At step 610, the plurality of friction pins 112 engage an inner surface 120 of the pipe 118 and create an interference fit between the friction-pin unit 500 and the inner surface 120. At step 612, the stop ring 114 contacts a top region of the pipe 118. The stop ring 114 prevents further downward movement of the friction-pin unit 500 relative to the pipe 118. At step 614, the at least one ring seal 116 circumferentially engages the outer surface of the pipe 118 and forms a seal between the sleeve 102 and the pipe 118 so as to impede leakage of fluids into the exterior environment. The process 600 ends at step 616. One skilled in the art will appreciate that, in various other embodiments, one or more of the above-listed steps may be performed simultaneously in whole or in part or in a different order from that described above.

FIG. 7 is a flow diagram for handling a pipe. In a typical embodiment, the pipe may be a damaged riser pipe, such as, for example, the pipe 118. In other embodiments, the pipe 118 may be components of, for example, an abandoned or damaged pipeline or flowline. A process 700 begins at step 702. At step 704, a friction-pin unit such as, for example, the friction-pin unit 100, is lowered to a required depth via, for example, a crane or a drill string. At step 706, the insertion guide 103 is inserted into the pipe. At step 708, the plurality of friction pins 112 engage an inner surface of the pipe and create an interference fit between the friction-pin unit 100 and the inner surface of the pipe. At step 710, the stop ring 114 contacts the pipe. The stop ring 114 prevents further movement of the friction-pin unit 100 relative to the pipe. At step 712, the pipe is handled in a desired manner. For example, the pipe may be retrieved to an ocean surface via, for example, a crane. At step 713, the shaft 104 is decoupled from the sleeve 102. In a typical embodiment, the shaft 104 is decoupled from the sleeve 102 via disengagement of the threads 203 from the threaded sleeve 207. Decoupling of the shaft 104 from the sleeve 102 allows the sleeve 102 to be removed from the pipe and facilitates removal of the shaft 104 from the pipe.

In a typical embodiment, the shaft 104 is removed from the pipe via a tool such as, for example, a ram or press. The process 700 ends at step 714. One skilled in the art will appreciate that, in various other embodiments, one or more of the above-listed steps may be performed simultaneously in whole or in part or in a different order from that described above. While the process 700 has been described above with respect to the friction-pin unit 100, one skilled in the art will recognize that, in other embodiments, the process 700 may utilize other friction-pin units utilizing principles of the invention, such as, for example, the friction-pin unit 500.

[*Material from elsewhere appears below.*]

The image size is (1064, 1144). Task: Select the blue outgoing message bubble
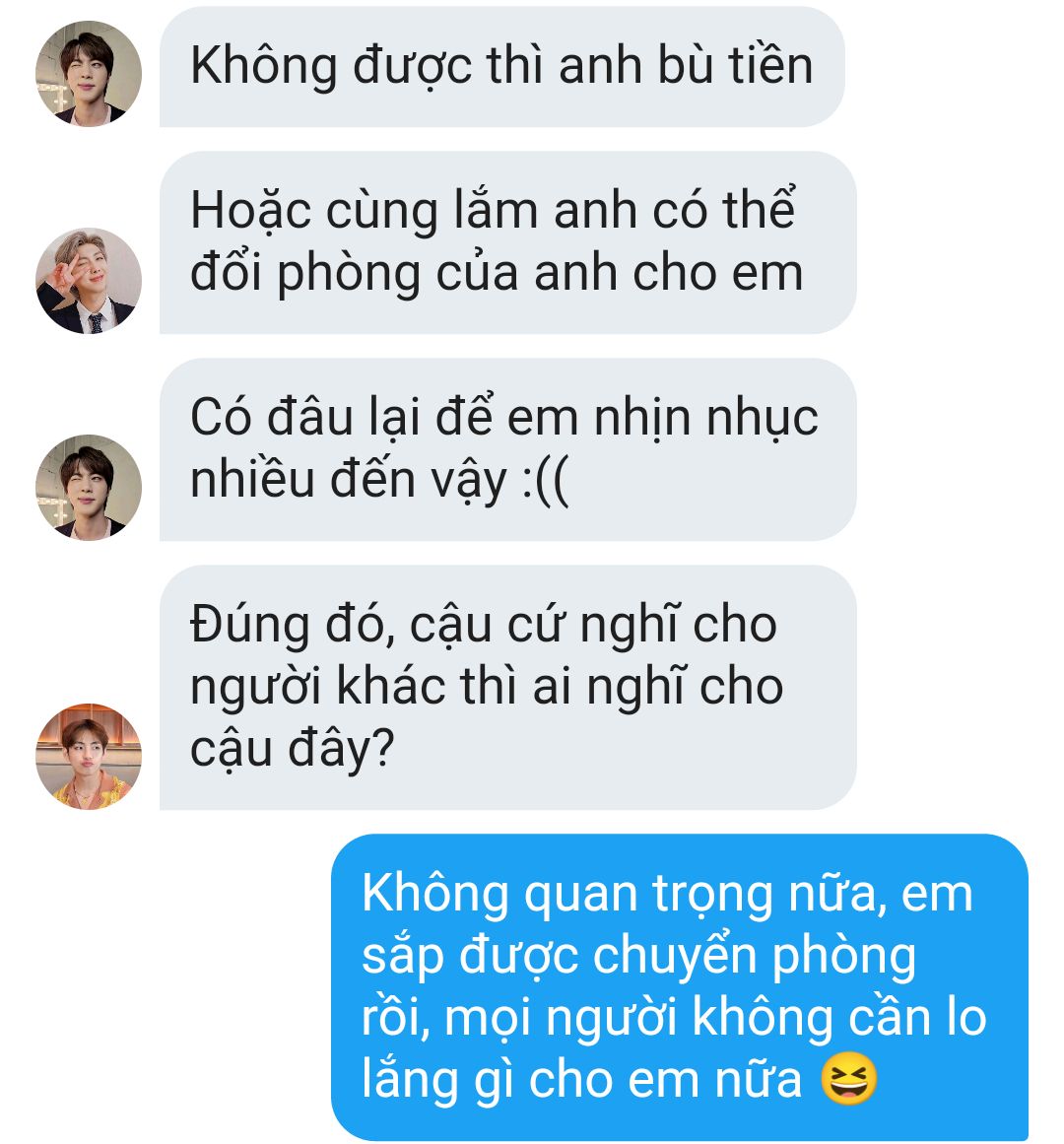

Although various embodiments of the method and system of the present invention have been illustrated in the accompanying Drawings and described in the foregoing Specification, it will be understood that the invention is not limited to the embodiments disclosed, but is capable of numerous rearrangements, modifications, and substitutions without departing from the spirit and scope of the invention as set forth herein. It is intended that the Specification and examples be considered as illustrative only.

Claims

1. A friction-pin unit for engagement with a pipe comprising:

a sleeve;

a guide cone formed at a first end of the sleeve;

a shaft disposed coaxially within the sleeve;

a plurality of friction pins extending radially outward from the shaft, the plurality of friction pins being adapted for interference-fit engagement with an inner surface of the pipe; and

a ring seal circumferentially disposed around an inner surface of the sleeve, the ring seal adapted to circumferentially seal an outer surface of the pipe.

2. The friction-pin unit of claim 1, comprising a valve disposed at a second end of the sleeve.

3. The friction-pin unit of claim 2, wherein the valve relieves pressure from fluid in an interior region bounded by the sleeve.

4. The friction-pin unit of claim 1, comprising an insertion guide comprising a portion of the shaft that extends beyond the guide cone.

5. The friction-pin unit of claim 1, comprising a stop ring circumferentially disposed about the inner surface of the sleeve, the stop ring engaging a top surface of the pipe to prevent further downward movement of the friction-pin unit relative to the pipe.

6. The friction-pin unit of claim 1, wherein the plurality of friction pins are disposed at an angle of approximately 34.5 degrees from the shaft.

7. The friction-pin unit of claim 1, comprising a plurality of handling flanges disposed on an exterior surface of the sleeve and arranged generally parallel to the shaft.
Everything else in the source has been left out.